Person with knowledge of deal: Timberwolves trade Al Jefferson to Jazz for future 1st-roundersBy Jon Krawczynski, AP
Tuesday, July 13, 2010
AP source: Al Jefferson headed from Wolves to Jazz
MINNEAPOLIS — The Minnesota Timberwolves have agreed to send power forward Al Jefferson to the Utah Jazz for two future first-round draft picks and a salary-cap trade exception, a person with knowledge of the deal told The Associated Press on Tuesday.
The person spoke on the condition of anonymity because the deal had not yet been officially announced.
Jefferson averaged 17.1 points and 9.3 rebounds last season for the Timberwolves in his first year back from a major knee injury in February 2009. He will help fill a void in Utah created when Carlos Boozer went to Chicago.
Jefferson came to the Timberwolves in 2007 as the main cog in the blockbuster deal that sent Kevin Garnett to Boston. He averaged 23.1 points and 11 rebounds in the 50 games before he was injured in 2009.
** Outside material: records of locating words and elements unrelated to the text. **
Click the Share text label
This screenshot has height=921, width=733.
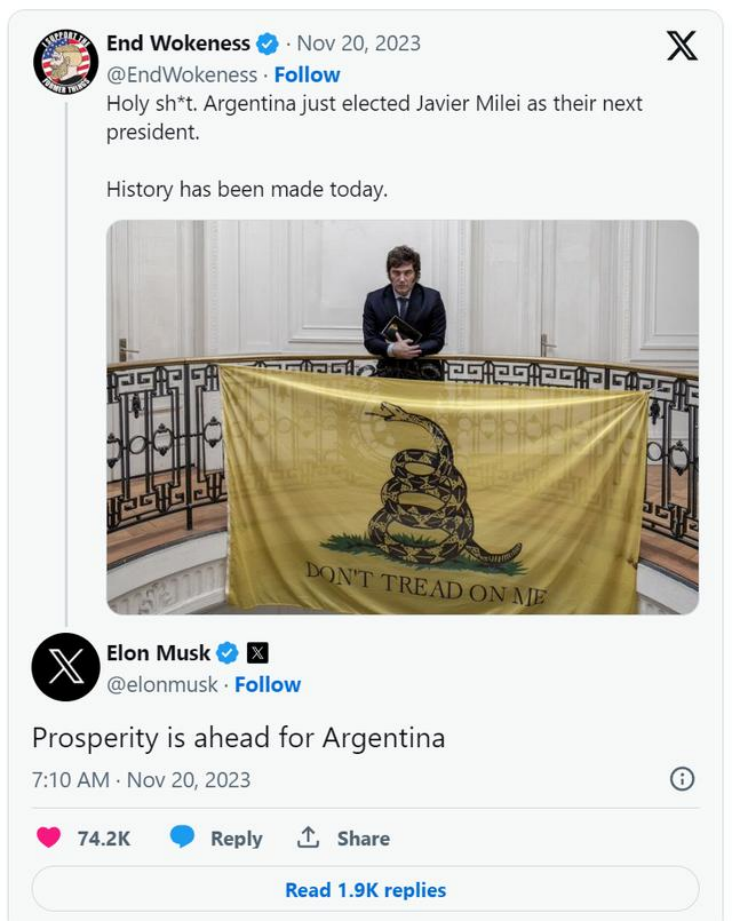[363, 838]
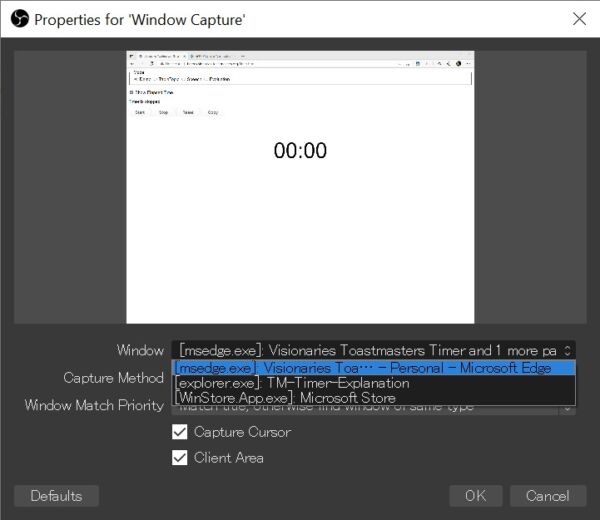The height and width of the screenshot is (520, 600).
Task: Open the Window selection combo box text
Action: (x=365, y=350)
Utah gained the traded player exception, which provides salary cap relief, in the sign-and-trade deal that sent Boozer to Chicago. Utah GM Kevin O’Connor declined to comment when reached by phone on Tuesday.
The deal marks a complete and final break from the Kevin McHale-Kevin Garnett era in Minnesota. Garnett is the lone star the Timberwolves have ever had, spending 12 years in the Twin Cities and leading the Wolves to the Western Conference finals in 2004.
But as the years wore on, McHale, the former coach and GM, decided to cut ties with Garnett in 2007 and rebuild. He sent KG to Boston for Jefferson, Sebastian Telfair, Ryan Gomes, Gerald Green, Theo Ratliff and two draft picks in a blockbuster deal that helped the Celtics helped form the bedrock of a team that has reached the NBA finals in two of the last three years.
Jefferson was the last remaining player from that deal. McHale fell in love with Jefferson’s footwork and wide array of low-post moves, the kind of old-school, back-to-the-basket game that worked so well for McHale in his Boston days.
Things looked promising at the outset, with Jefferson signing a five-year, $65 million contract and averaging 21.0 points and 11.1 rebounds in his first season in Minnesota. He was pushing for the All-Star team in his second season, dominating offensively when he tore ligaments in his right knee in the final game before the break in New Orleans.
It’s been a slow, steady climb back for Jefferson, one that will have to continue in Utah.
The Jazz needed to make a move after losing Boozer (five years, $75 million) and Kyle Korver (three years, $15 million) to the Bulls, two defections that will certainly make things more challenging for point guard Deron Williams.
Jefferson, who played center for most of last season with the Timberwolves, will fortify the front line and give Williams a legitimate and reliable threat on the low block to take some of the defensive pressure off of him on the perimeter.
Utah orchestrated a sign-and-trade with the Bulls for Boozer so they could get some $14 million in a trade exception for a deal just like the one they have agreed to with Minnesota. Jefferson has three years and $42 million left on his contract.
The Jazz will send Minnesota the conditional first-round pick it got from Memphis in the Ronnie Brewer trade plus a future first-rounder.
The Timberwolves have been shopping Jefferson for a few weeks now, holding out for the right deal until bigger name power forwards like Boozer, Amare Stoudemire, Chris Bosh and David Lee signed contracts. For all of his skill on offense, Jefferson has been a liability on defense for one of the worst defensive teams in the league.
The Wolves signed center Darko Milicic, agreed to terms with center Nikola Pekovic and traded for Michael Beasley to reshape a small front line into a bigger, and sleeker, unit that the team hopes will be able to get out and run the break much more effectively for coach Kurt Rambis.
Timberwolves president David Kahn was up front with Jefferson from the beginning, telling him that they were considering trading him but also saying they would not do so unless they got an offer they liked.
“I told him I admired him for his professionalism,” Kahn said during a conference call on Monday to discuss the Beasley trade. “I hope it isn’t awkward. I told him we would do what’s best for him and best for us.”